Clean base images are not optional. Residual state in images causes mysterious problems that are hard to diagnose. Taking the time to properly clean machine IDs, cloud-init state, and network configs is essential.

Automation enables experimentation. Being able to destroy and recreate the cluster in 5 minutes means you can test ideas without fear. If something breaks, just rebuild.

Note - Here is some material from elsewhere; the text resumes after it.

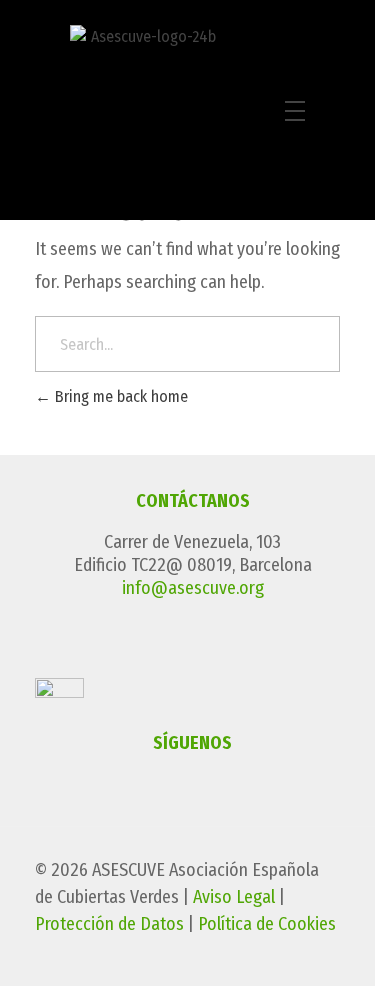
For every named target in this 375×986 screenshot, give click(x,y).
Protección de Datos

This changes how you approach learning and troubleshooting.

The cluster runs continuously now, stable and operational. It’s ready for the platform services layer. The automation is solid enough that I trust it, which means I can focus on building the interesting parts - the platform and applications - instead of fighting infrastructure problems.